▶ _Set exercise 1_
Answer these questions from the article on the Brian Kerr and Stephen Kenny eras:
(a) How many points did the side that went winless for 11 games take from its four games against Luxembourg and Azerbaijan?
(b) By how many points did the team that dominated France in Paris miss the playoffs?
(c) Which three stalwarts of Ireland's World Cup teams are named as critics of Kenny?
▶ _Set exercise 2_
In the article on the Brian Kerr and Stephen Kenny eras, swap "critics" for "detractors" and write out the stretch from "Kerr on Kenny" through "approach and intentions.".

▶ _Text excerpt_
▶

The Brian Kerr and Stephen Kenny Eras: Some Similarities But Some Vast Differences

The Brian Kerr and Stephen Kenny Eras: Some Similarities But Some Vast Differences

Two managers with League of Ireland pedigree and success managing Ireland underage sides.

Two likeable and humble men who didn’t carve out successful footballing careers, who managed Ireland without experience coaching in England like many of their predecessors.

Two believers in Irish football.

Two managers who missed out on World Cup qualification play-off spots while managing the senior team.

One went winless for 11 games in charge of a side that took only seven points from four games against Luxembourg and Azerbaijan. He will more than likely be handed a new contract.

The other dominated a French team in Paris that would reach the World Cup final two years later. His team missed the playoffs by a point. He would receive a letter in the post at the end of his campaign notifying him that his services were no longer required, and requesting that he return the company car.

This is all true but only tells a fraction of the story. In reality, the Brian Kerr and Stephen Kenny eras are vastly different.


Kerr on Kenny

Throughout the World Cup qualifying campaign that just passed, Brian Kerr was one of the most consistent critics of the Ireland manager. While there has been a regular chorus of criticism for Kenny from stalwarts of Ireland's World Cup teams - Cascarino, McGrath, Aldridge to name three - one might have thought Kerr would be sympathetic to Kenny's approach and intentions.

◀

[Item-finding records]
▶

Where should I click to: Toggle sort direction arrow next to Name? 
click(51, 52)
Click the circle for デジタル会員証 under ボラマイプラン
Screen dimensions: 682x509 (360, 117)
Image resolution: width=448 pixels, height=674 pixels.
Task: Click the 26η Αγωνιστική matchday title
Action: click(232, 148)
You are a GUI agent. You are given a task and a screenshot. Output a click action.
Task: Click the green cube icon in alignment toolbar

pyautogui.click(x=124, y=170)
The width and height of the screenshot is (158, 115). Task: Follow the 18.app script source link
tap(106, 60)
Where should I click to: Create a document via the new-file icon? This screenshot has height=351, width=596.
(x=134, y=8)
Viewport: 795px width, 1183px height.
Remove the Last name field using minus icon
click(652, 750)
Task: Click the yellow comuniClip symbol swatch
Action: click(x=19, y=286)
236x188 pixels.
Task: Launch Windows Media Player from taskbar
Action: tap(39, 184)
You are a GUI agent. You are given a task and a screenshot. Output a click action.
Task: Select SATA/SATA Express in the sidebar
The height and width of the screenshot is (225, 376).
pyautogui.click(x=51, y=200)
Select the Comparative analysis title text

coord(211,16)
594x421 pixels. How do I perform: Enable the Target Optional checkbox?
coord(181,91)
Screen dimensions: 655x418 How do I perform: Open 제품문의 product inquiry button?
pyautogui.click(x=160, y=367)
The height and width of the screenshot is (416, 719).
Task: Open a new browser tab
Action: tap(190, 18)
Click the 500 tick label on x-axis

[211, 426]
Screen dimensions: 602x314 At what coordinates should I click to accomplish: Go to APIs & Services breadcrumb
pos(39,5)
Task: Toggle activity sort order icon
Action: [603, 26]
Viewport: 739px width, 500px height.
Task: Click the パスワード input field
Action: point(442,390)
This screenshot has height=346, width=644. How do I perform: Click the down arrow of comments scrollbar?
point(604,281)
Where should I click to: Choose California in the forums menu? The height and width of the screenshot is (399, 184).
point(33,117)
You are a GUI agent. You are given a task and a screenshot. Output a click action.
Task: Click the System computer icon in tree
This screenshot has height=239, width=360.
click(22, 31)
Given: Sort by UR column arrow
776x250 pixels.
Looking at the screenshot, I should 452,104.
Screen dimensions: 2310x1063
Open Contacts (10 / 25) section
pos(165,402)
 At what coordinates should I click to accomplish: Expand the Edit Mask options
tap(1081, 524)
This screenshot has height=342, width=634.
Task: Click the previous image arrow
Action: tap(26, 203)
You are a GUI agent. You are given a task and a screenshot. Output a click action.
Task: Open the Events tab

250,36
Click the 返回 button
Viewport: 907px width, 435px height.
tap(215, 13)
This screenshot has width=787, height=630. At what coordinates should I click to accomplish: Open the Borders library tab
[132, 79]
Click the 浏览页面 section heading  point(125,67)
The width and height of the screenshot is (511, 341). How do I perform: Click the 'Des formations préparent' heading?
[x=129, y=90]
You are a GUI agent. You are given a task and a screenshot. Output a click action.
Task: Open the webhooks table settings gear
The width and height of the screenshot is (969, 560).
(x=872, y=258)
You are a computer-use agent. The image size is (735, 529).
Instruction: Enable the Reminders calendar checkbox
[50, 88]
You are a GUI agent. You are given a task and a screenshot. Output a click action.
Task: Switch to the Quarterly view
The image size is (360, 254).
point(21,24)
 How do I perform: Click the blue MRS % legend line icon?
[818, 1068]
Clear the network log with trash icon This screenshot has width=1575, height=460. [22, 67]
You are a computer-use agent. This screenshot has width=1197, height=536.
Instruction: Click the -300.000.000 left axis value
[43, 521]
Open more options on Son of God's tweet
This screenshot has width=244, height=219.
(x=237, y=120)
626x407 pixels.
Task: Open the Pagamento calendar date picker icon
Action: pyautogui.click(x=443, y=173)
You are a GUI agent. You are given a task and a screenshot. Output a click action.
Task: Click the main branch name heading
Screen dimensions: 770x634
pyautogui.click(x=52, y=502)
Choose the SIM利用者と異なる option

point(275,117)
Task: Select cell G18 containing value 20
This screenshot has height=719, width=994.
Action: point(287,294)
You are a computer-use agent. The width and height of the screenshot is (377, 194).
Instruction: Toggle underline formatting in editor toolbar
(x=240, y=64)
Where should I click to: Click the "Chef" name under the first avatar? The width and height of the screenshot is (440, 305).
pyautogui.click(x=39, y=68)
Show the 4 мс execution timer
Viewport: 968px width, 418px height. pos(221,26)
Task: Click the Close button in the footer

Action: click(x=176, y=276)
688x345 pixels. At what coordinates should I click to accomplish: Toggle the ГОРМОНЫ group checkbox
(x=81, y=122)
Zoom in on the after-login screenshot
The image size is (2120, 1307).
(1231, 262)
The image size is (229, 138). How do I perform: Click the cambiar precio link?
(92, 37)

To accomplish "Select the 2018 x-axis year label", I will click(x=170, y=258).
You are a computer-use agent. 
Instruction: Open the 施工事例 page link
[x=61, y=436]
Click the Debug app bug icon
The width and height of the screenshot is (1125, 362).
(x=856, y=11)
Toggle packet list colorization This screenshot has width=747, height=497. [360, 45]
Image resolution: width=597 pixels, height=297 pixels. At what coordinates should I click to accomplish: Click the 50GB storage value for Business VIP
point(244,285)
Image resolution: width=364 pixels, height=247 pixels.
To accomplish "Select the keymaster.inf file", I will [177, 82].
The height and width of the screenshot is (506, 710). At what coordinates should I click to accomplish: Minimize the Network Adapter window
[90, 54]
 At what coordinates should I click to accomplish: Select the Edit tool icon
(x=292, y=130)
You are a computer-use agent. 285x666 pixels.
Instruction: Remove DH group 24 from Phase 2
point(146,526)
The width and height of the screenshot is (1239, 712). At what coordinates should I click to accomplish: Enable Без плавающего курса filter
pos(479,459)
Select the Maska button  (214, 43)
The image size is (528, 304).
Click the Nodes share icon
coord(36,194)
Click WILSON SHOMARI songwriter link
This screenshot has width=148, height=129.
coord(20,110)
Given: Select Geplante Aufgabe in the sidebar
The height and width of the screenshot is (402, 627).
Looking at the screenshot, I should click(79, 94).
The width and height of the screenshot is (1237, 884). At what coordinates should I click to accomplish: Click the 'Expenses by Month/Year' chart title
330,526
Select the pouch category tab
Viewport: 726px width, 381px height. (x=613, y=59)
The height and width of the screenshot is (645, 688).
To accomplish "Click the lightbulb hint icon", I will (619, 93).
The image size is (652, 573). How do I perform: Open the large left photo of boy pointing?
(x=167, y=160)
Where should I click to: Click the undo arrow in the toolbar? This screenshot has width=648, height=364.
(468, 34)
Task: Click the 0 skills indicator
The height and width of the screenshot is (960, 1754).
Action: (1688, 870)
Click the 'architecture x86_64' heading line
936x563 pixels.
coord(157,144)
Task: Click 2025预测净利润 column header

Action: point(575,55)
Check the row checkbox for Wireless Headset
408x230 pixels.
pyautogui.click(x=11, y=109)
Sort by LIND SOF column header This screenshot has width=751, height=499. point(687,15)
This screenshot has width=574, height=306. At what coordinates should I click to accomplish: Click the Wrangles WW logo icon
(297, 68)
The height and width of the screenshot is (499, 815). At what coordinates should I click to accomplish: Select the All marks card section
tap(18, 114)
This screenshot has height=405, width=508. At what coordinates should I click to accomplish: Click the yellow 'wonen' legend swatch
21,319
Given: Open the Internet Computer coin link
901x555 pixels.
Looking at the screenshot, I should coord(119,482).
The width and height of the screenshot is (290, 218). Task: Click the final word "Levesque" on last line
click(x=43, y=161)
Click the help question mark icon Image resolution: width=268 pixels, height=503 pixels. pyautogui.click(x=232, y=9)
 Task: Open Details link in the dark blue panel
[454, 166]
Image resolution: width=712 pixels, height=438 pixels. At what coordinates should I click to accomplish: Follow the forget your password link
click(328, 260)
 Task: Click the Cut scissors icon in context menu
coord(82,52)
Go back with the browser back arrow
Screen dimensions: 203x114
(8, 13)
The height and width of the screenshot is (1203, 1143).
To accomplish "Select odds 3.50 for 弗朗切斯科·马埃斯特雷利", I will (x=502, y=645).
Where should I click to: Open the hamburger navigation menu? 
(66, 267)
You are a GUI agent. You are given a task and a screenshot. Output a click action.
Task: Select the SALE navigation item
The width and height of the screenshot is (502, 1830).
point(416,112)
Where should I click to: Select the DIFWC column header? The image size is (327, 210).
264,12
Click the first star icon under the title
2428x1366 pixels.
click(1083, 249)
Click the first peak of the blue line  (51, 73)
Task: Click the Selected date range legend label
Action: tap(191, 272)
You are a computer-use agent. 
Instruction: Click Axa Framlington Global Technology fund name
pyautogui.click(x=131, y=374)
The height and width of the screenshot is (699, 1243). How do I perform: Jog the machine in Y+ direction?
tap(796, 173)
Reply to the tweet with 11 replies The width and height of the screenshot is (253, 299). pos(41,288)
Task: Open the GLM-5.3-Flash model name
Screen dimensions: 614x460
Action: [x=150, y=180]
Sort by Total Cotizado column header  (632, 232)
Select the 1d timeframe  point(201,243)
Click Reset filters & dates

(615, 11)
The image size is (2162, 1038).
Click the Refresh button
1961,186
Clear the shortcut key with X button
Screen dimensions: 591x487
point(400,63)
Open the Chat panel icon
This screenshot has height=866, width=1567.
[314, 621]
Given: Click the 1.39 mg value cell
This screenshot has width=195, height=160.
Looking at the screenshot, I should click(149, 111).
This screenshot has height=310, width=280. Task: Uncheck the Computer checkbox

◀

▶ _Expected answer 1_
(a) Seven points.
(b) One point.
(c) Cascarino, McGrath and Aldridge.

▶ _Expected answer 2_
Kerr on Kenny

Throughout the World Cup qualifying campaign that just passed, Brian Kerr was one of the most consistent detractors of the Ireland manager. While there has been a regular chorus of criticism for Kenny from stalwarts of Ireland's World Cup teams - Cascarino, McGrath, Aldridge to name three - one might have thought Kerr would be sympathetic to Kenny's approach and intentions.